В Москве в Ясеневе жил его фронтовой друг Сергей Фролов, весельчак и балагур Серёга, Сергуня, Сержик. Не было в их части столь незаменимого человека. Сергей пел, играл на гитаре, знал нескончаемое число песен, анекдотов, казалось, он их придумывает сам, потому что он никогда не повторял уже рассказанного им анекдота. Они были прекрасной парой — коренастый, черноволосый, острый на язык Сергей, с постоянной искоркой в больших карих глазах, и высокий, крепкий, белобрысый Алексей, обычно невозмутимый и спокойный.

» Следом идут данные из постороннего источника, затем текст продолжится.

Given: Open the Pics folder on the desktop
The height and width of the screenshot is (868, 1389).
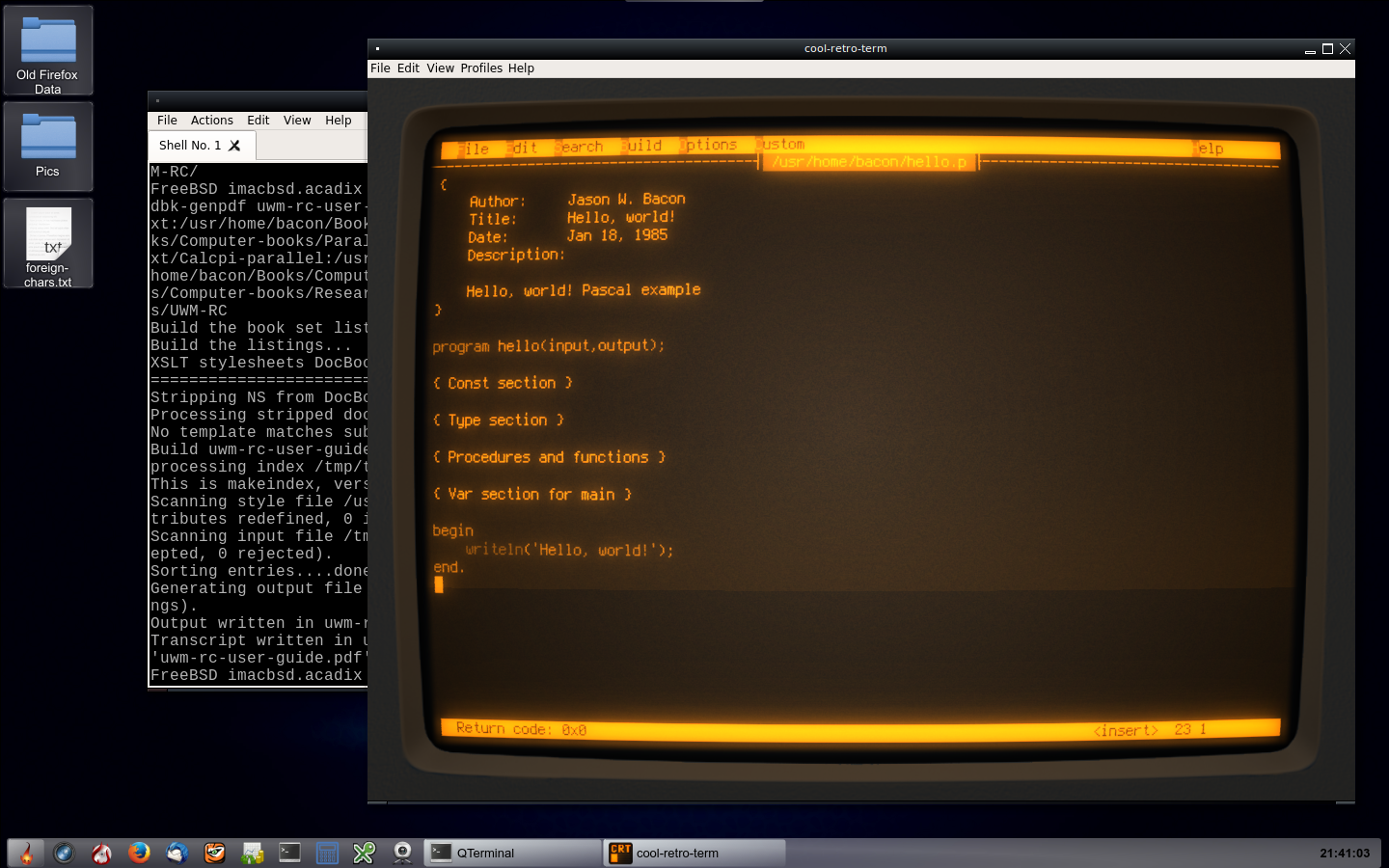Looking at the screenshot, I should pos(48,146).
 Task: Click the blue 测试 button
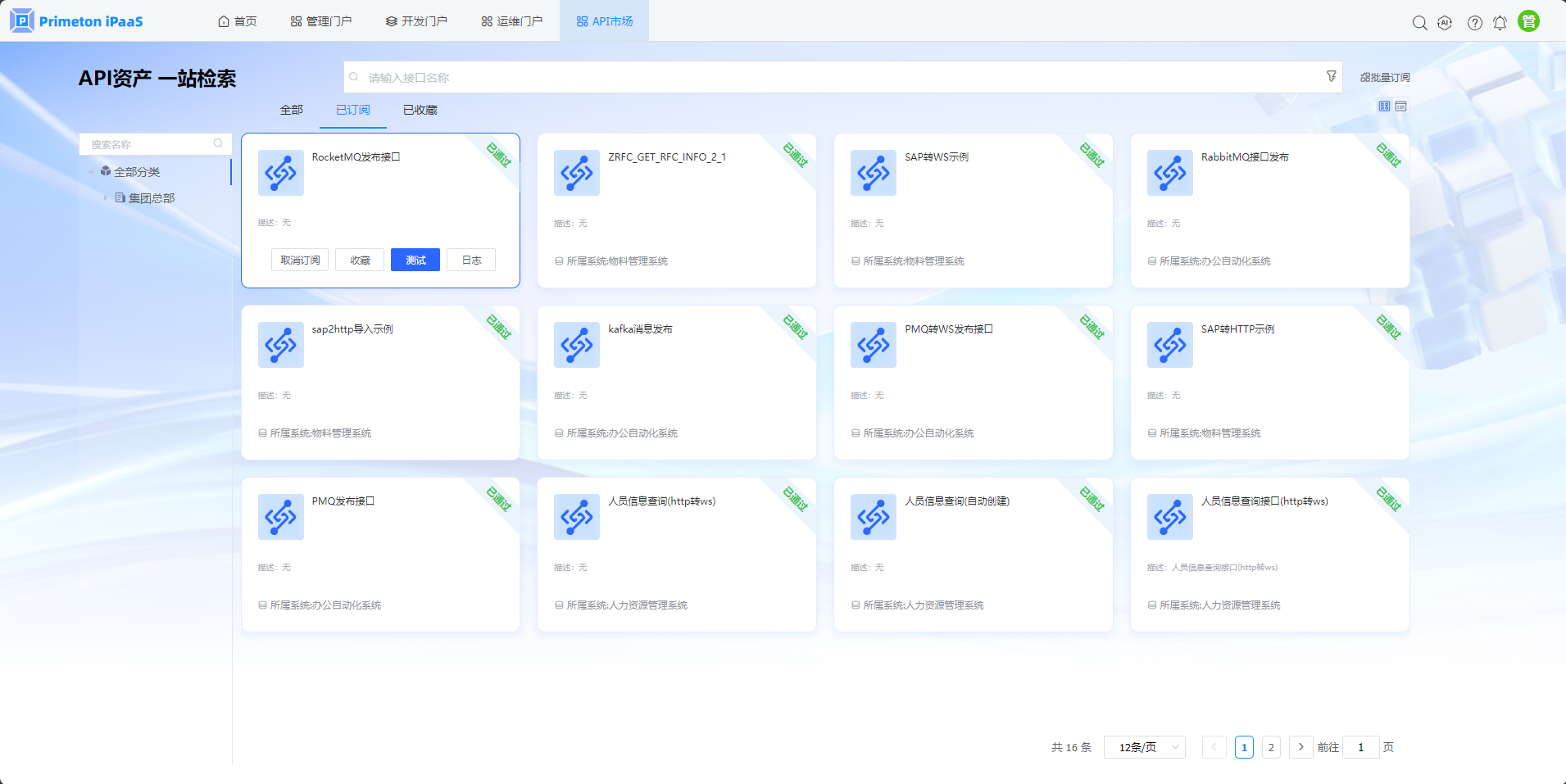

«Вот они какие дела, Леха, — подмигнул Сергей другу, навестившему его в госпитале после того, как тот подорвался на мине и ему ампутировали правую ногу. — Здорово, правда? Повезло… Домой поеду, живым останусь и проживу сто лет… А тебе ещё служить и служить». И Алексей не находил слов, чтобы хоть как-то подбодрить Сергея. И тогда тот сам стал подбадривать могучего здорового Алексея, в белом больничном халате стоявшего над его койкой, пытался шутить и даже рассказал какой-то похабный анекдот про безногого калеку.

Потом посерьёзнел, нахмурился и произнёс:

— А в Настю я верю, Леха. Она не бросит меня… — Помолчал и добавил: — Видел бы ты мою красавицу Настю… Ни у кого таких женщин нет и никогда не было…

Но в его голосе Алексей уловил нотки сомнения и страха.

И тем не менее Сергей оказался прав. Ни на кого невеста Настя его не променяла, и они поженились вскоре после того, как он демобилизовался. Они постоянно переписывались, и Алексей знал все подробности жизни Сергея. Недавно он получил двухкомнатную квартиру в Ясеневе, а год назад у них с Настей родилась дочка Маринка.